Supply security moves to the forefront
Beyond pricing and profitability, the crisis is reshaping how Asian governments and companies view resource security.
In response to the disruption, Japan has proposed the POWERR Asia initiative, aimed at strengthening cooperation on resource procurement and supply-chain resilience across the region.
Industry leaders increasingly believe that collaboration will be essential as geopolitical risks, overcapacity concerns, and decarbonisation pressures converge.
“In an era defined by geopolitical uncertainty, overcapacity, and the urgent call for climate action, collaboration is no longer a choice; it is essential,” said Tsao Mihn, chairman of a Taiwanese industry association and chairman of Formosa Petrochemical.
Japanese chemical companies have already spent years restructuring capacity to match declining domestic demand. However, industry executives argue that resilience requires more than rationalisation.
“With unexpected changes possible, it is also necessary to have a buffer and respond flexibly,” said Koshiro Kudo, chairman of the Japan Petrochemical Industry Association and president of Asahi Kasei. He added that greater cooperation with geographically close partners such as South Korea could provide meaningful risk diversification.
Outlook
The Hormuz disruption is not merely a short-term feedstock crisis.
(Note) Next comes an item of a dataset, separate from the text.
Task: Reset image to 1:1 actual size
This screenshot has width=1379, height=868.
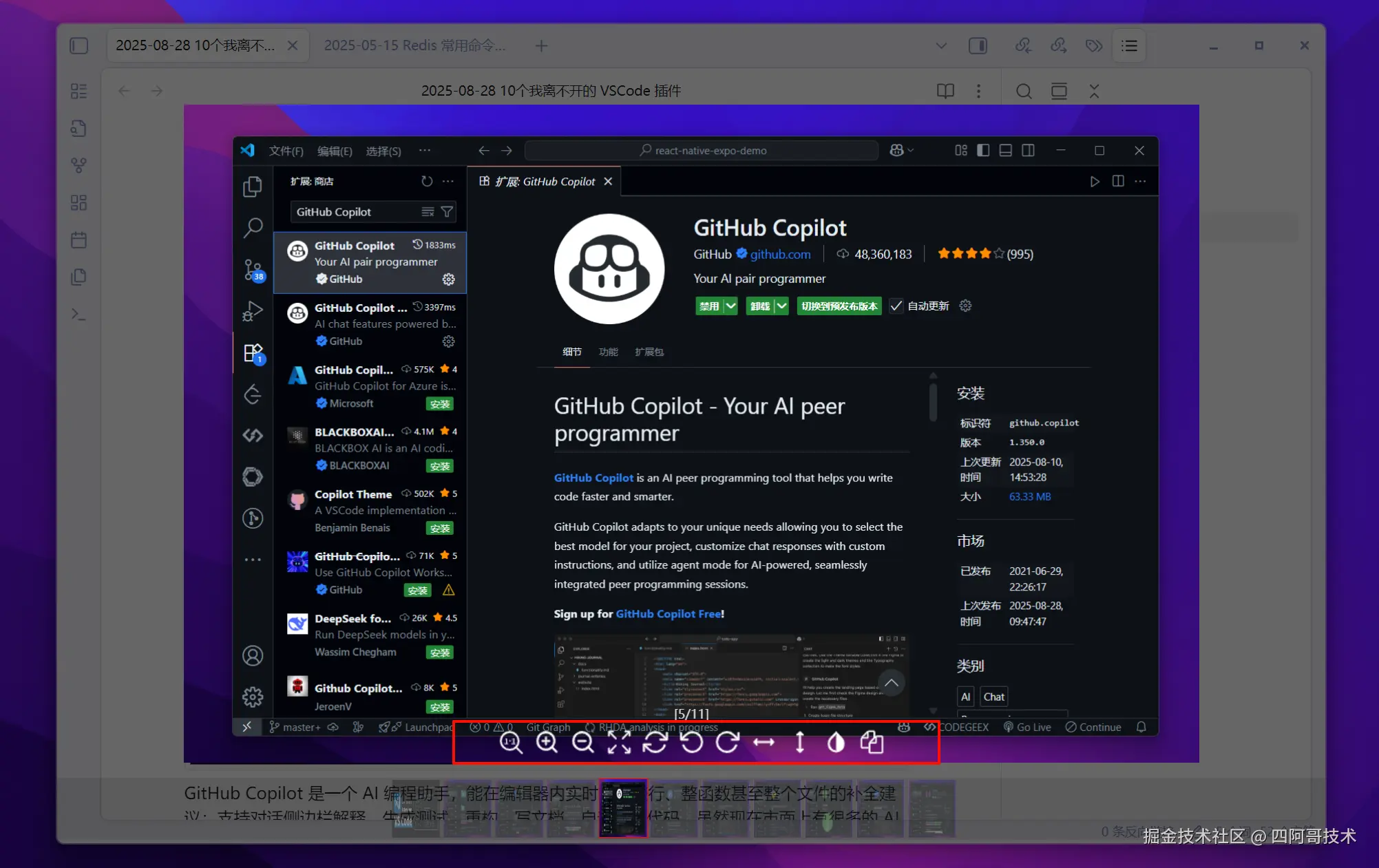Action: coord(511,743)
It is exposing a growing structural divide within Asia’s petrochemical industry.
While Japan, South Korea, and Southeast Asia remain heavily exposed to imported naphtha and Middle Eastern supply chains, China has built a more flexible production model based on diversified crude sourcing and alternative feedstocks. The current crisis is therefore accelerating a trend already underway: a widening competitiveness gap between China’s chemical industry and the rest of Asia.
Unless regional producers successfully consolidate assets, diversify feedstocks and strengthen supply-chain cooperation, prolonged disruptions could allow Chinese chemical exports to capture an even larger share of Asian and global markets.